August 8, 2013 / 5:22 AM / 4 years ago

Adecco upbeat on Europe, second-quarter profit beats

2 Min Read

An Adecco employee answers phone calls as she sits at the company's headquarters switchboard in Glattbrugg near Zurich December 15, 2008.Christian Hartmann

ZURICH (Reuters) - Adecco ADEN.VX, the world's largest staffing company, said labor markets in austerity-ravaged Europe are starting to stabilize and reported higher-than-expected net profit in the second quarter.

Recent economic data suggesting the euro zone might come out of recession later this year is welcome news for Adecco, which makes roughly 45 percent of revenues in the area.

The number of jobless in the single-currency bloc fell for the first time in more than two years in June, while business surveys show manufacturing activity is growing again.

"Labor markets are starting to stabilize around Europe and we see some more positive signs in our business," Chief Executive Patrick De Maeseneire said in a statement.

Revenues at the Swiss firm fell 3 percent in the quarter to 4.931 billion euros ($6.57 billion), in line with the Reuters analyst consensus of 4.935 billion euros.

This marked the sixth consecutive quarterly fall but was an improvement on the 7 percent decline in organic growth in the first quarter.

Adecco said revenues were down 2 percent organically in June, and this steady improvement was encouraging for the second half.

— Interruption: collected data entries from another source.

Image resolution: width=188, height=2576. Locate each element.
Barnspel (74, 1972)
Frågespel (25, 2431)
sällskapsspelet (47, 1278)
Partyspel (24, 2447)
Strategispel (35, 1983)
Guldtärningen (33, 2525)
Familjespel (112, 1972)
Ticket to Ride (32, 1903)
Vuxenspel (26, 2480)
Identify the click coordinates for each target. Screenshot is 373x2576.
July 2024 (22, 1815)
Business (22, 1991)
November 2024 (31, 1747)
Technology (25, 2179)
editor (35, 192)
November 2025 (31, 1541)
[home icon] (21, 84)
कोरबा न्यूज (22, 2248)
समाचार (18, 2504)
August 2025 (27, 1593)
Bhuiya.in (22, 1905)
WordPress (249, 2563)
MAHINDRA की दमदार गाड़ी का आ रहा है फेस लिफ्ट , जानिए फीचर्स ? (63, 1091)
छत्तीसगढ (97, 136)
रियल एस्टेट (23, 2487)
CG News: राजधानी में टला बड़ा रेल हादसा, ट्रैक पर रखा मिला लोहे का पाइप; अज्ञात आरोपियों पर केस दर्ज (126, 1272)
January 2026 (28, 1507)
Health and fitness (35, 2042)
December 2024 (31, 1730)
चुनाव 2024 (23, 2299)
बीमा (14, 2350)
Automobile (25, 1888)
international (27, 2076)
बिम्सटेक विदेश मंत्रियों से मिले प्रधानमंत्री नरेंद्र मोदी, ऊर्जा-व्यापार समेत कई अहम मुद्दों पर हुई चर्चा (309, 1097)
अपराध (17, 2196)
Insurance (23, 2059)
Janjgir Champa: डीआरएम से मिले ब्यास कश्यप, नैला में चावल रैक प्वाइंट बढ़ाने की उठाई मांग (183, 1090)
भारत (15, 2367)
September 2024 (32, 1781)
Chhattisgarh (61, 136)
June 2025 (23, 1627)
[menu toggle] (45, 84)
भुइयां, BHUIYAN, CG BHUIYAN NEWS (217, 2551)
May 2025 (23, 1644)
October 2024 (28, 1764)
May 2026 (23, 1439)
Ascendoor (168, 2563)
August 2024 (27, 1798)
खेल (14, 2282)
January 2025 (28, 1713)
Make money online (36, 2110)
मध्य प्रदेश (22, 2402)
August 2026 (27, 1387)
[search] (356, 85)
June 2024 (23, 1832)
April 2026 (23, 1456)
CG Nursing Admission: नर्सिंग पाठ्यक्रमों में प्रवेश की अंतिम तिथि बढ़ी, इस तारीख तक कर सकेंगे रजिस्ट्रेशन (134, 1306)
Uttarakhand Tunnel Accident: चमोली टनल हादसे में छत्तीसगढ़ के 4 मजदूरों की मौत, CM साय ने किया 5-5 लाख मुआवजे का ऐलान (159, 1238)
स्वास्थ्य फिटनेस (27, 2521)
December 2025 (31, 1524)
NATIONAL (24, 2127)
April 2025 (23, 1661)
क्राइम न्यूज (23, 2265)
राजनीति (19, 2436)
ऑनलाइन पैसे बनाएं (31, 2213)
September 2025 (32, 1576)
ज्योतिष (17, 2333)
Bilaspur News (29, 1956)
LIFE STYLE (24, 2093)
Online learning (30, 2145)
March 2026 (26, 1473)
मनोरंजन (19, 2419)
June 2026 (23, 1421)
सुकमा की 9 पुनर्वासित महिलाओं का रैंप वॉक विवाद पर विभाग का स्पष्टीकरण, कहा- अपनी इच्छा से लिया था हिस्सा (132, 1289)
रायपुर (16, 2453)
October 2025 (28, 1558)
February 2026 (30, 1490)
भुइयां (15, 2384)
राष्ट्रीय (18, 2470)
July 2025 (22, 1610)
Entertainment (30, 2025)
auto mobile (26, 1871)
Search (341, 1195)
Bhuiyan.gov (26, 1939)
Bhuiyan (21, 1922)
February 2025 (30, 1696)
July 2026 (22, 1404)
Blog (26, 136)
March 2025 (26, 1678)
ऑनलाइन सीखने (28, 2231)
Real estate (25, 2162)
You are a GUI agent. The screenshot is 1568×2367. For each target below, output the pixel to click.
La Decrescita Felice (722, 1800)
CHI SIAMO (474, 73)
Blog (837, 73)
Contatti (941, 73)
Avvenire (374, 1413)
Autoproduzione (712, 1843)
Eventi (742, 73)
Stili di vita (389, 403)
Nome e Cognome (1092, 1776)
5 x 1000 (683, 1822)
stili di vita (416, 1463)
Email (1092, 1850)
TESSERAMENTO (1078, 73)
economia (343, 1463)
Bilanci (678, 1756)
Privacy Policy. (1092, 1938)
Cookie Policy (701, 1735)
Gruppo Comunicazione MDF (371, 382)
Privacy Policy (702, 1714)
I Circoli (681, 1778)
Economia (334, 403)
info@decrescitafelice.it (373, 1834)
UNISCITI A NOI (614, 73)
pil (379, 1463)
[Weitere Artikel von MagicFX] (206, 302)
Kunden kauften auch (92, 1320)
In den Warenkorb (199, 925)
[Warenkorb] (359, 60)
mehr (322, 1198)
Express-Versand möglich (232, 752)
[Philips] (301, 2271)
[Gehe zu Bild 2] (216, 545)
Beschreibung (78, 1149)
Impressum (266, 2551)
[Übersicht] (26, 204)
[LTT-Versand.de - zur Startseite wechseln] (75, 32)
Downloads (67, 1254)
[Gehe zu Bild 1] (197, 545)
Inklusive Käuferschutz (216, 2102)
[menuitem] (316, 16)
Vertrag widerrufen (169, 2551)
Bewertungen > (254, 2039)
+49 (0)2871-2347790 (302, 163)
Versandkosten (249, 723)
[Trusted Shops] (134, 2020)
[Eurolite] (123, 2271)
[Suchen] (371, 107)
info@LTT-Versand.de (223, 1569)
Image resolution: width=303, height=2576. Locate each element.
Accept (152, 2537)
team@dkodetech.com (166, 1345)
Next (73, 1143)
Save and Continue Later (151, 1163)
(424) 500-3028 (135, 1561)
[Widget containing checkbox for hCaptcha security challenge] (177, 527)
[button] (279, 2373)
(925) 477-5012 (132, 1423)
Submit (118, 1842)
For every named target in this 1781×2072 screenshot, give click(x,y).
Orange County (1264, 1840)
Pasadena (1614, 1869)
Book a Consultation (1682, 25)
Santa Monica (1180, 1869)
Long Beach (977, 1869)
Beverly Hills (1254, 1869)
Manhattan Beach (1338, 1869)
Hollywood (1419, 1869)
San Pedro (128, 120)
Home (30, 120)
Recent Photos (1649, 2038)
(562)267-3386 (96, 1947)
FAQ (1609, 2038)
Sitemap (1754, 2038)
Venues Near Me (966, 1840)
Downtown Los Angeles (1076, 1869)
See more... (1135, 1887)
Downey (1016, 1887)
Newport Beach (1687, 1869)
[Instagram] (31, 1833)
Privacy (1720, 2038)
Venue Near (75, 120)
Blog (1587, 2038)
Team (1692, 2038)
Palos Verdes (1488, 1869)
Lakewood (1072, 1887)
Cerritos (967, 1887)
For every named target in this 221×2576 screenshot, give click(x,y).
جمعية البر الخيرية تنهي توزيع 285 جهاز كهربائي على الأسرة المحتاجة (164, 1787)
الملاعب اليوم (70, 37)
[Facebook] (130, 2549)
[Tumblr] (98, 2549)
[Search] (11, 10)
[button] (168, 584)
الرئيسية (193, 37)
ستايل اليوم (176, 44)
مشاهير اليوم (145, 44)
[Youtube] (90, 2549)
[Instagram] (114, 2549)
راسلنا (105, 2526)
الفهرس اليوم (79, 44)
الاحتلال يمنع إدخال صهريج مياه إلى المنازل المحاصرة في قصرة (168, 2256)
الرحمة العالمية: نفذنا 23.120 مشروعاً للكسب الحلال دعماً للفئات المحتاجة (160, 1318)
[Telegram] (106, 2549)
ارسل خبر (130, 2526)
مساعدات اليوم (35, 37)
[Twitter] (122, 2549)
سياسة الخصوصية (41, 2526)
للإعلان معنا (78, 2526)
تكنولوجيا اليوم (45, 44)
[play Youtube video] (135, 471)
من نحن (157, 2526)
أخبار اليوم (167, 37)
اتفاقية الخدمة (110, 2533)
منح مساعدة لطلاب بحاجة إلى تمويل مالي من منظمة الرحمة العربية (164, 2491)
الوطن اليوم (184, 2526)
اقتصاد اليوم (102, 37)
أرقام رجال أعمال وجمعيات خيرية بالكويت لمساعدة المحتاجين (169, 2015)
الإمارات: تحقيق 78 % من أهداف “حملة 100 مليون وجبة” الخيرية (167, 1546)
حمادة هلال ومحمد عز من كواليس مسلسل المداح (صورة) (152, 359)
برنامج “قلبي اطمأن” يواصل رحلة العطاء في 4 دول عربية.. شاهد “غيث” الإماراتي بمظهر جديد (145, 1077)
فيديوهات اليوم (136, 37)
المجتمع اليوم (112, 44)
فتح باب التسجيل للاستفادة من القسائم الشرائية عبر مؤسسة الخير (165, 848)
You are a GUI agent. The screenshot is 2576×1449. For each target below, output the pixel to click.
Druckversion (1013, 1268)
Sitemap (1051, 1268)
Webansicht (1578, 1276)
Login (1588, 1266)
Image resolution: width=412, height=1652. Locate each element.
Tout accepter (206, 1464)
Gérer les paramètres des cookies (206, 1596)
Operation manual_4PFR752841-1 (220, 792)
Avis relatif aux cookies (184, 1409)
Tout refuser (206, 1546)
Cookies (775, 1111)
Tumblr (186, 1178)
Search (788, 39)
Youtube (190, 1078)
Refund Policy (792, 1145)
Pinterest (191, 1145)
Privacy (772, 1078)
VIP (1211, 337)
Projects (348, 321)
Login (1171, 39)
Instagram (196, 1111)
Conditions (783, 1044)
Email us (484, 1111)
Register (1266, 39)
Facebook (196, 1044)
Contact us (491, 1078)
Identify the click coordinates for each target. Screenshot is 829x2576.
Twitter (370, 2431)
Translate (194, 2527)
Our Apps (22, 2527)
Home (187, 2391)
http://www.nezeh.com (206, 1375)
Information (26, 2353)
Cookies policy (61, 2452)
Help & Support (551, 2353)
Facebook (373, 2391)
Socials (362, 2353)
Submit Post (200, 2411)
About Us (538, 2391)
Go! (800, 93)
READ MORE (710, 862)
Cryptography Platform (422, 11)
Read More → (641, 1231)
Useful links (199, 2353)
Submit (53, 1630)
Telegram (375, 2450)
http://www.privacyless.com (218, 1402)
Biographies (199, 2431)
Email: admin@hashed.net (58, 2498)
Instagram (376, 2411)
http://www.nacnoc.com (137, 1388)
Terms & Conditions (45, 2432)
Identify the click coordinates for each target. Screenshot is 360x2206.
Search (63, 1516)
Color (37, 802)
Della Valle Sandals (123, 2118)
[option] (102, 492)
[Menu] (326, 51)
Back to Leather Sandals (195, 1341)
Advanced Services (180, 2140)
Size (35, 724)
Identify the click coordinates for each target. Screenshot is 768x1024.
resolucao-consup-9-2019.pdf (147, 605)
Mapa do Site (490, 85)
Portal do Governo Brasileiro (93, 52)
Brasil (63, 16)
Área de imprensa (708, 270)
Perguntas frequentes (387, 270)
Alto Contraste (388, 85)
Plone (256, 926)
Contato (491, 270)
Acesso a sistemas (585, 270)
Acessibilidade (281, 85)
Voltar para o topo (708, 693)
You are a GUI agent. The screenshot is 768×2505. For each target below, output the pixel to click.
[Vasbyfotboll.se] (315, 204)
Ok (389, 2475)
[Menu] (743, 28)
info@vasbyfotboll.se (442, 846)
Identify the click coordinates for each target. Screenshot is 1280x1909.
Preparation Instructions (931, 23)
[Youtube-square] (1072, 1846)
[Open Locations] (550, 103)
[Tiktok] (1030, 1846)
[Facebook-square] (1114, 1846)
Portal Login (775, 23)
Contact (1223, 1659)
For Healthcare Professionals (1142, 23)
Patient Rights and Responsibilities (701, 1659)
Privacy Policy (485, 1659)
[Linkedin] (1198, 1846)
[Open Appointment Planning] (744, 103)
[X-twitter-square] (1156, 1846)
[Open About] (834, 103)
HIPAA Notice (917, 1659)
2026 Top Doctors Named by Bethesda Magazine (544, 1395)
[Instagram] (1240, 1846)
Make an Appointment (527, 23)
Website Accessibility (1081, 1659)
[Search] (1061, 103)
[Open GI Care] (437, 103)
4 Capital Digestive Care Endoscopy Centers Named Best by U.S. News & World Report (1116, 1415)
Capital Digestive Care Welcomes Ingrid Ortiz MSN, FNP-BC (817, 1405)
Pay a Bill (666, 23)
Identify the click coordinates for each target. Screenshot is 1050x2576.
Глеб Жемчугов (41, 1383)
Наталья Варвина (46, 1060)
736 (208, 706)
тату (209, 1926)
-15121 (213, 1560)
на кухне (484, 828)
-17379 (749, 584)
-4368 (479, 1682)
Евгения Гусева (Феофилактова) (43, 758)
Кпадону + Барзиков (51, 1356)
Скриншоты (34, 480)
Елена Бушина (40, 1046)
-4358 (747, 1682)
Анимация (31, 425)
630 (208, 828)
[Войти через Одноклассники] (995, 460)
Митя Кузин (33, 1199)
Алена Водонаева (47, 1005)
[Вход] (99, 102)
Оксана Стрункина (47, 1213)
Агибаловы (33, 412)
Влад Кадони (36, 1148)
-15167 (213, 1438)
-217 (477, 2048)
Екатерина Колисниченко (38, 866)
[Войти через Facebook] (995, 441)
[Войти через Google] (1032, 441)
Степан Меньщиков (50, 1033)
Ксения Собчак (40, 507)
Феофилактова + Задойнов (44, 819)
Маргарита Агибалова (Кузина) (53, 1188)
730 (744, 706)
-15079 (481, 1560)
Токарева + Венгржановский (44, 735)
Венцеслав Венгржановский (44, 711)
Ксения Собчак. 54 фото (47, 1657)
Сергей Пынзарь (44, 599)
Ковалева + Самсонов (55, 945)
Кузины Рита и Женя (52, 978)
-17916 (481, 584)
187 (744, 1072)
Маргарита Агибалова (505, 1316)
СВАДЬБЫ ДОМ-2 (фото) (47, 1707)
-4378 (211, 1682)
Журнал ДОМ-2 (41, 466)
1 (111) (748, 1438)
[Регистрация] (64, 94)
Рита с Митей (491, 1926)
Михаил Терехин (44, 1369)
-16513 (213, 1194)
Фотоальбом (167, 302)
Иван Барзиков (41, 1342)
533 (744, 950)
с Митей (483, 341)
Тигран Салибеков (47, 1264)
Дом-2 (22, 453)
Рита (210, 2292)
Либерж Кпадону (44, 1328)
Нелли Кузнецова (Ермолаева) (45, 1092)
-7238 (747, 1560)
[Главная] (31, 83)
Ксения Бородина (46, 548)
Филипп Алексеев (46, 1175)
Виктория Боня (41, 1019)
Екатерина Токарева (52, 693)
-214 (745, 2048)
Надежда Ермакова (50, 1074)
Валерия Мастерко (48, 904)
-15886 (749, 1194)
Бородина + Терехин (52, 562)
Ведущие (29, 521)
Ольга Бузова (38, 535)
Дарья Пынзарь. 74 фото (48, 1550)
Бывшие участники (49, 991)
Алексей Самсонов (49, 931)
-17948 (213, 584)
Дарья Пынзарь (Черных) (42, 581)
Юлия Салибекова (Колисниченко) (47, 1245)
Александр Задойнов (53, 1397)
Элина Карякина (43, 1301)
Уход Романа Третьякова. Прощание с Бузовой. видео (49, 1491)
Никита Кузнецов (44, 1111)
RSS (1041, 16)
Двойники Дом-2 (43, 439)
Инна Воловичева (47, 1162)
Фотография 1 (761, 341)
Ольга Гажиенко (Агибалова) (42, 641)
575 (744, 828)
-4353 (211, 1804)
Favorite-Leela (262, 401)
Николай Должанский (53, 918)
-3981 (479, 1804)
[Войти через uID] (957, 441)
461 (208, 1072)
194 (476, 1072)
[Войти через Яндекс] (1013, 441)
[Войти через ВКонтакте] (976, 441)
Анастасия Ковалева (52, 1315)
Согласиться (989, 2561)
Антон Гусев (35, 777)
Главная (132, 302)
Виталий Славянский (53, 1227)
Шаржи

The staffing sector is generally considered a snapshot of economic health because firms tend to hire temporary workers at the start of a recovery, when employers are reluctant to add to their permanent headcount.

Dutch rival Randstad (RAND.AS) and U.S. firm ManpowerGroup Inc (MAN.N) beat forecasts for second-quarter earnings this month, and issued more upbeat outlooks for European economies.

Net profit jumped 12 percent to 126 million euros in the quarter, beating forecasts for 112 million.

Adecco confirmed its target for an earnings before income tax and amortization (EBITA) margin of 5.5 percent by 2015. It said it planned a new share buyback program of up to 250 million euros.